In previous posts on the feminine principle we noted that, in Wagner’s opera Tristan and Isolde, Life was linked with desire, and Love with death, and further that man can be redeemed only by and through woman. The theme in that opera is that love cannot be fulfilled in earthly terms. It was suggested that the Romantic ideal was a combination of love, sacrifice, and union through the transcending of the human personality, of individuality itself.
The above thoughts were completed by stating that in his mature years Wagner described Tristan as a kind of pilgrimage, an expression of how to reach out beyond the world and the pull of sexual desire to the pure realm of the spirit, and that most modern interpretations of the opera have by-passed any spiritual dimension contained in that work.
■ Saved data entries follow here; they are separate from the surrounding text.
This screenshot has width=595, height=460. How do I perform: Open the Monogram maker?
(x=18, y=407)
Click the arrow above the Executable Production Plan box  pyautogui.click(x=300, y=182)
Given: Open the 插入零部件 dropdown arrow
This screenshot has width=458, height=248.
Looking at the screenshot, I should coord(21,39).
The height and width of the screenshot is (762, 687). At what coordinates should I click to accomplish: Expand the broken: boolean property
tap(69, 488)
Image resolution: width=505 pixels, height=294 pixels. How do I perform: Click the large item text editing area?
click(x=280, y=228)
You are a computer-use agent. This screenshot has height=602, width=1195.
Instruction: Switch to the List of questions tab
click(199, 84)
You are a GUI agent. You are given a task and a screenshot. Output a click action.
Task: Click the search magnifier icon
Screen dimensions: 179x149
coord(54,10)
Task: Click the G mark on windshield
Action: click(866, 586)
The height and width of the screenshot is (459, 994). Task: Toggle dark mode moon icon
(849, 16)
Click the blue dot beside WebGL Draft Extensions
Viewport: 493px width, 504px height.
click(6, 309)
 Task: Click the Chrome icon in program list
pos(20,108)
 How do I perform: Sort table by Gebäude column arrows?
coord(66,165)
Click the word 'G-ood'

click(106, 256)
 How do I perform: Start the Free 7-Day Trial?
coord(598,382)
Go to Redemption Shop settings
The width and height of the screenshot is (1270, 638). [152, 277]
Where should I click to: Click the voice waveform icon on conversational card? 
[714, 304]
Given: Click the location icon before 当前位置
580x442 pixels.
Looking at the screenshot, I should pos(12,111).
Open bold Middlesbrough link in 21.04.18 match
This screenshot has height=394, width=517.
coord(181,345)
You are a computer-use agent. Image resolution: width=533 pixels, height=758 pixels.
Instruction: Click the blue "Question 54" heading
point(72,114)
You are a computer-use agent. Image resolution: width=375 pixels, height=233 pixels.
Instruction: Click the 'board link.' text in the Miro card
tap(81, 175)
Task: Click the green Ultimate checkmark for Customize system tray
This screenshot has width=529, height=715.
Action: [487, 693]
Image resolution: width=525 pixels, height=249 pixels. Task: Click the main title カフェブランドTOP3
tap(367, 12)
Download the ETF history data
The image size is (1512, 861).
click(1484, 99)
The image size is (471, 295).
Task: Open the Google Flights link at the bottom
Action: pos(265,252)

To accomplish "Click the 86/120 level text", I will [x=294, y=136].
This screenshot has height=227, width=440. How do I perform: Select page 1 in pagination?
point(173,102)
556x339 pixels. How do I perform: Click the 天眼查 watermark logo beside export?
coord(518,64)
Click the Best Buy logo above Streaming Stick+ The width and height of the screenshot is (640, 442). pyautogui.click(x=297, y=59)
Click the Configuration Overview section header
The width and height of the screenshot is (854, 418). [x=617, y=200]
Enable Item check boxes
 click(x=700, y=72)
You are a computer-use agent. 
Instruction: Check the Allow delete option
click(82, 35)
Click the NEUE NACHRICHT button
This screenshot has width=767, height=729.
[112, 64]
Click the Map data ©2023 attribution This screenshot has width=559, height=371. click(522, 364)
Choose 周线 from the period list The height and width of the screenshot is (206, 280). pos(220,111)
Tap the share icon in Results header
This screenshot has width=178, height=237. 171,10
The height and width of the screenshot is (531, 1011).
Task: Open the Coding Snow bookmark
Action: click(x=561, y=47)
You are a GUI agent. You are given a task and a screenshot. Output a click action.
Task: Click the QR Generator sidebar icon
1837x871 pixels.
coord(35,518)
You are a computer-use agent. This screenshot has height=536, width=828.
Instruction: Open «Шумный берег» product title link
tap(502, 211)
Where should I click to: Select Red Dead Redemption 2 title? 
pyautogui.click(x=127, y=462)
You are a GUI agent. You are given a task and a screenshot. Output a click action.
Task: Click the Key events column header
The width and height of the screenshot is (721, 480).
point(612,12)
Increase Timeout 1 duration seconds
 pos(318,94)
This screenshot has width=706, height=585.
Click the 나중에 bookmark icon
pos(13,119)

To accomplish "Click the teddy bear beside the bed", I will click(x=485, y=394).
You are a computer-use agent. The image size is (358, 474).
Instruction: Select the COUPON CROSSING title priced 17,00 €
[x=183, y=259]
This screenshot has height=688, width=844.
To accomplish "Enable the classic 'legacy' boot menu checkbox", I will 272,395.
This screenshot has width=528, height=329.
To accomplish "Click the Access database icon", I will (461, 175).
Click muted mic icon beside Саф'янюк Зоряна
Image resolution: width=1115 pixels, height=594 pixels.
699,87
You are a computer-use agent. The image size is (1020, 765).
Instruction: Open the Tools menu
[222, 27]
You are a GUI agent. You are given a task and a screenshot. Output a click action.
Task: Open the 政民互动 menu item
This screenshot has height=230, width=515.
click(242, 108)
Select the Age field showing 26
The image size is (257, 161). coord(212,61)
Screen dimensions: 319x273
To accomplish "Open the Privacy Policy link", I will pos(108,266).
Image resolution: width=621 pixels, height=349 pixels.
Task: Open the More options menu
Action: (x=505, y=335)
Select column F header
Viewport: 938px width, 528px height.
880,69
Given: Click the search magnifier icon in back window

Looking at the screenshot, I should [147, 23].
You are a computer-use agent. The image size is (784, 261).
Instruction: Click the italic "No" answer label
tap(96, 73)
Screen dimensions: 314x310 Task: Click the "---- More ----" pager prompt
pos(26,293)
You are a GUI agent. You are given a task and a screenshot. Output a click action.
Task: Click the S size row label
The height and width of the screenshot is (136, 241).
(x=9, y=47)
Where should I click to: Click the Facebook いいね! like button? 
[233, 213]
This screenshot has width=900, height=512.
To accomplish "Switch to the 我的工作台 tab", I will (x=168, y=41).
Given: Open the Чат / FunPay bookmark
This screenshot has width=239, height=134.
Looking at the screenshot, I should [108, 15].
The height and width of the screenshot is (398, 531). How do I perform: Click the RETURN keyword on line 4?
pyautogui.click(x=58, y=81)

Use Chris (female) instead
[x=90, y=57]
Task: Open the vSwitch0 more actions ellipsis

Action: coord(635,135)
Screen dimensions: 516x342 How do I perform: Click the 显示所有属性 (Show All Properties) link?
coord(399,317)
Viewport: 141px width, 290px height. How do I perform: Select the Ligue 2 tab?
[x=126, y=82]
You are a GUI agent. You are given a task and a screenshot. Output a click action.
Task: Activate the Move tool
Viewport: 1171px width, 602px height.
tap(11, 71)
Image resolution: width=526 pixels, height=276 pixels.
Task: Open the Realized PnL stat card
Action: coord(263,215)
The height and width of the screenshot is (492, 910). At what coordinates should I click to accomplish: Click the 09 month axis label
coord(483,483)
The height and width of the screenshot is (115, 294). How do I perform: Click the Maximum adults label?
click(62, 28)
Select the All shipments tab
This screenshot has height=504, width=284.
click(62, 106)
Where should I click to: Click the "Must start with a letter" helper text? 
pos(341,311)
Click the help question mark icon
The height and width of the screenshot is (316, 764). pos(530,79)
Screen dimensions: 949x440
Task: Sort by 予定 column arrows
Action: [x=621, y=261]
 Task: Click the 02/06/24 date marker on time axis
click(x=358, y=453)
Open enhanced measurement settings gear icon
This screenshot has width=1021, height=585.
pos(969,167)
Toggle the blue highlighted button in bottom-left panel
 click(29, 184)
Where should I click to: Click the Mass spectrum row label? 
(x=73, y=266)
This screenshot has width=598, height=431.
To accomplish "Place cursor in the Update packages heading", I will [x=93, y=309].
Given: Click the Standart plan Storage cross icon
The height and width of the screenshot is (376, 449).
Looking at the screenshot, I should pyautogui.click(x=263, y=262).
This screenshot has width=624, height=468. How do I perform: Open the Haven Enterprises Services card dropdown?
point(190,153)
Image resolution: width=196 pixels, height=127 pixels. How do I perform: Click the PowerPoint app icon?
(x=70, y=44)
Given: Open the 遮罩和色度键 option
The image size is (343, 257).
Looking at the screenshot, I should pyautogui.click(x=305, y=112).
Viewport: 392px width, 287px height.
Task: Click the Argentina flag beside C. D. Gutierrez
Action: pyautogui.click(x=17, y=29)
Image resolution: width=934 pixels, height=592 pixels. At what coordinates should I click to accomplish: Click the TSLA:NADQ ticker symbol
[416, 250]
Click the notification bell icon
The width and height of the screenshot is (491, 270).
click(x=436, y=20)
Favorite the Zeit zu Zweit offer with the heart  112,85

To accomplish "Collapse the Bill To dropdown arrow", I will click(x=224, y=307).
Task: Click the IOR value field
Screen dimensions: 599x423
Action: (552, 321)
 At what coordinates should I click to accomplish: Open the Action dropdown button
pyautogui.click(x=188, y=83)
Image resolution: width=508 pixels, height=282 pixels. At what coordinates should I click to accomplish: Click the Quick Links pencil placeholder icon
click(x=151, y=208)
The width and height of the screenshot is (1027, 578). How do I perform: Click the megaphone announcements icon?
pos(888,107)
Symbolism is all important, and not only in art and literature but in all realms, for language is itself a system of symbols – every word is a symbol. The pairs ‘life-desire’ and ‘love-death’ are amenable to a more positive, and real, interpretation. As presented it must have caused puzzlement in some of the readers of this blog: love related to death? The context, however, supplied the spiritual keys, as most must have noticed.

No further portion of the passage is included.